Records excerpted from a collection:
▶

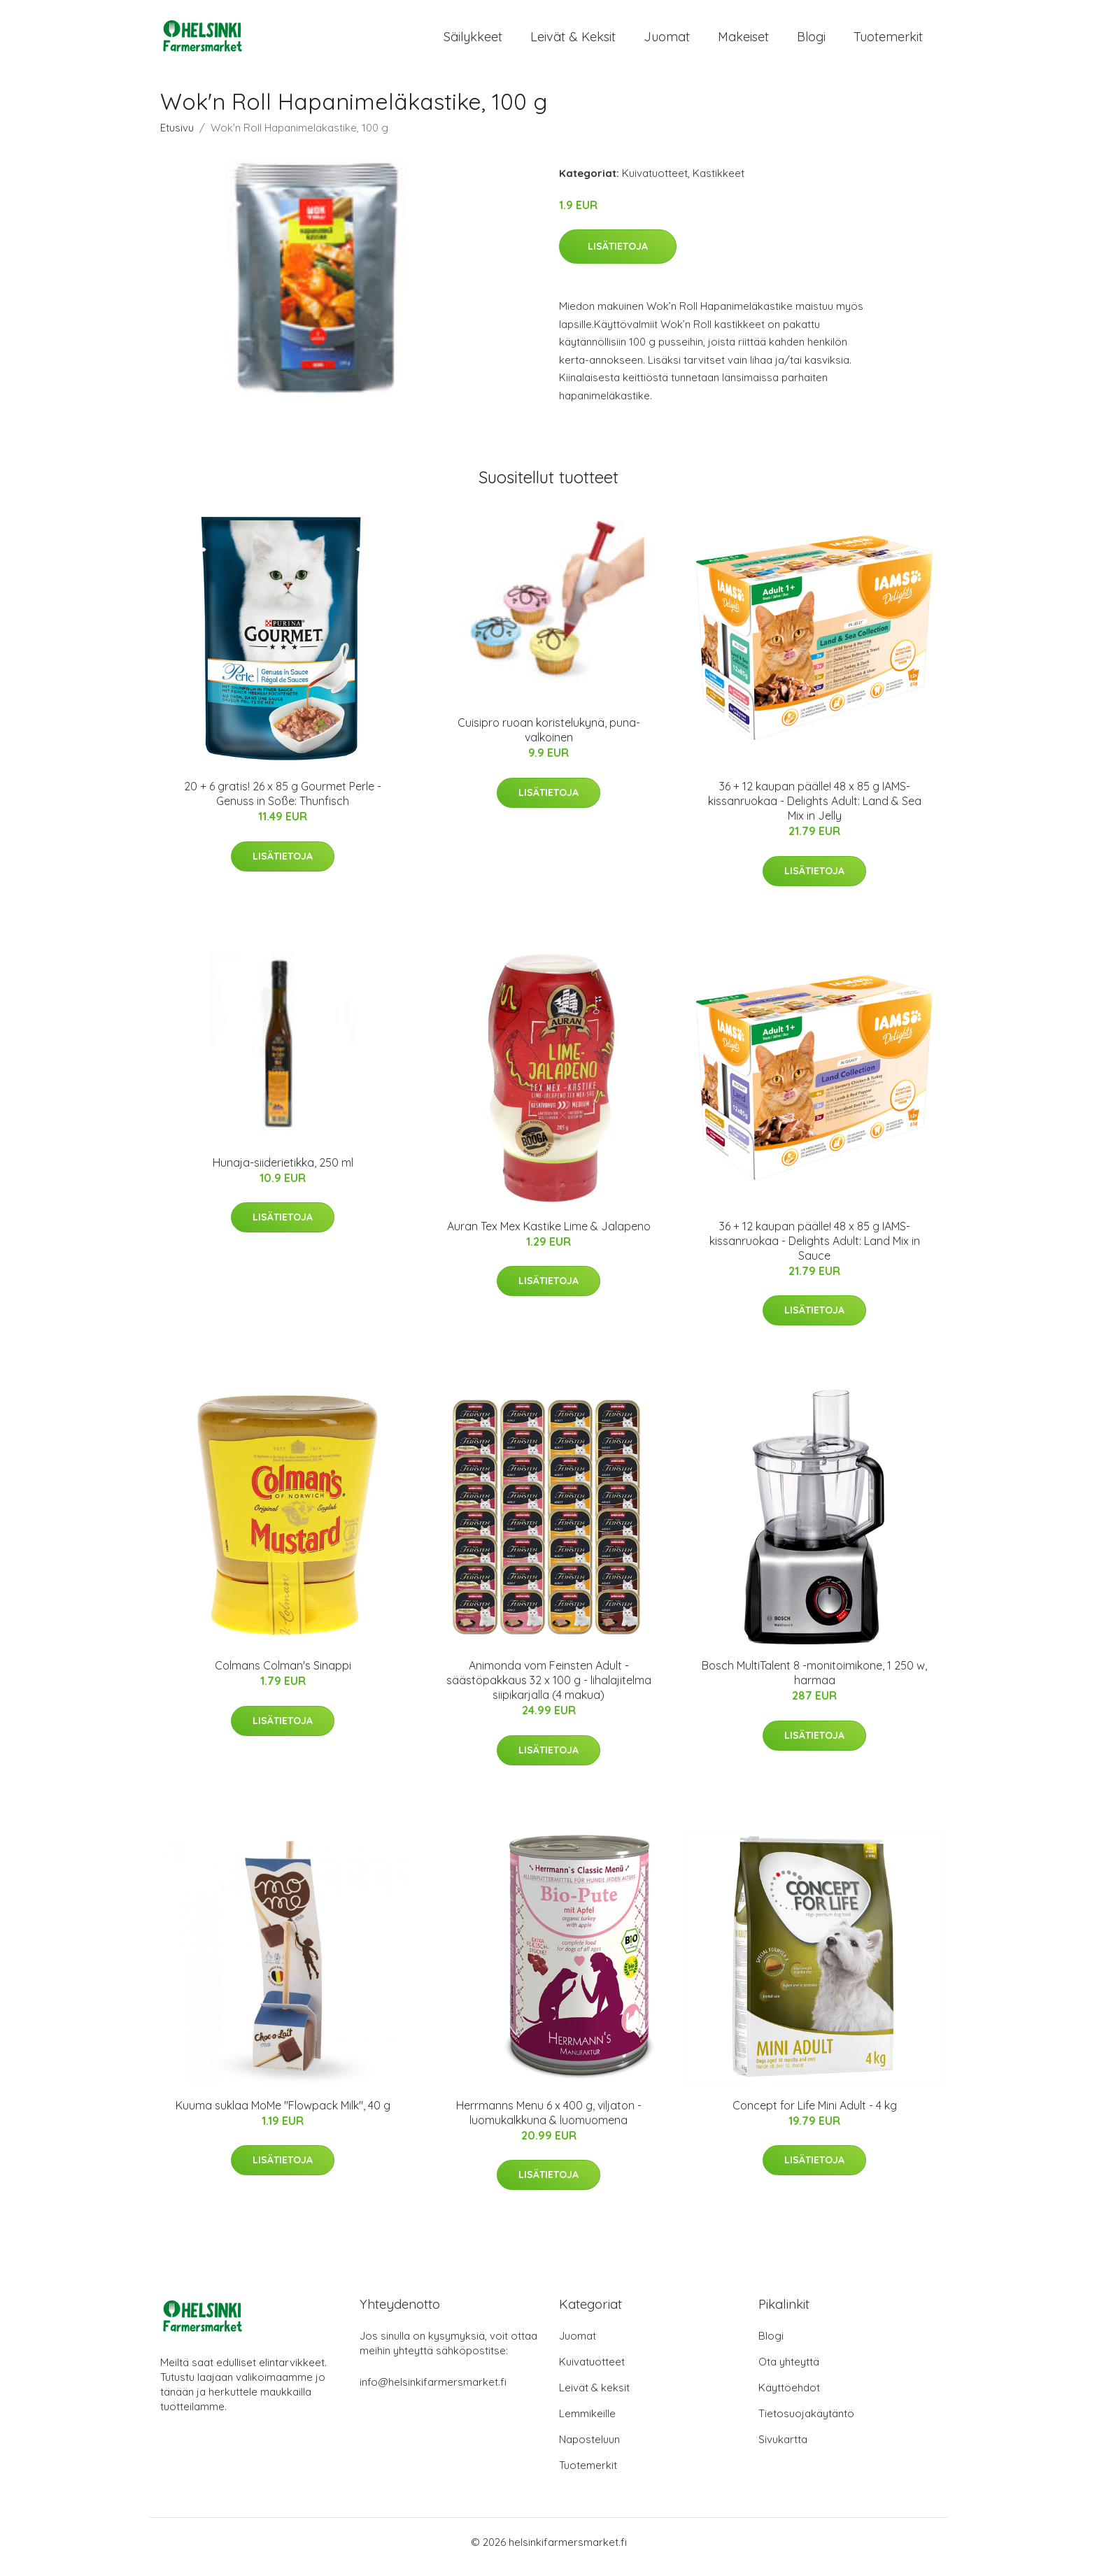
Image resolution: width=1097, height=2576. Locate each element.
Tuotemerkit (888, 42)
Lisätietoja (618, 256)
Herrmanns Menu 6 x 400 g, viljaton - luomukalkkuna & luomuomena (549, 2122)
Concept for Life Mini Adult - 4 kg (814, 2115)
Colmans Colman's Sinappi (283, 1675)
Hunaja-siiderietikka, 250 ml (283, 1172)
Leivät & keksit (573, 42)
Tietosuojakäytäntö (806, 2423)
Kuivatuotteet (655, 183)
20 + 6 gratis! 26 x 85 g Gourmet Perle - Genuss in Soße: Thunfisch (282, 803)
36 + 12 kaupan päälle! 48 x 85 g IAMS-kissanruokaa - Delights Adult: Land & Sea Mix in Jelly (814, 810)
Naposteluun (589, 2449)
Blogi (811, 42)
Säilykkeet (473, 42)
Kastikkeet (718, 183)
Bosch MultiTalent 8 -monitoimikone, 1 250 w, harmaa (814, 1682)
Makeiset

◀

The problem:
Swap "Kuivatuotteet" for "Kuivaruoat" in the stretch of data from the line containing "Herrmanns Menu 6" through the line containing "Kastikkeet (718, 183)", leaving everything else unchanged. Return only those lines.

Response to this exercise:
Herrmanns Menu 6 x 400 g, viljaton - luomukalkkuna & luomuomena (549, 2122)
Concept for Life Mini Adult - 4 kg (814, 2115)
Colmans Colman's Sinappi (283, 1675)
Hunaja-siiderietikka, 250 ml (283, 1172)
Leivät & keksit (573, 42)
Tietosuojakäytäntö (806, 2423)
Kuivaruoat (655, 183)
20 + 6 gratis! 26 x 85 g Gourmet Perle - Genuss in Soße: Thunfisch (282, 803)
36 + 12 kaupan päälle! 48 x 85 g IAMS-kissanruokaa - Delights Adult: Land & Sea Mix in Jelly (814, 810)
Naposteluun (589, 2449)
Blogi (811, 42)
Säilykkeet (473, 42)
Kastikkeet (718, 183)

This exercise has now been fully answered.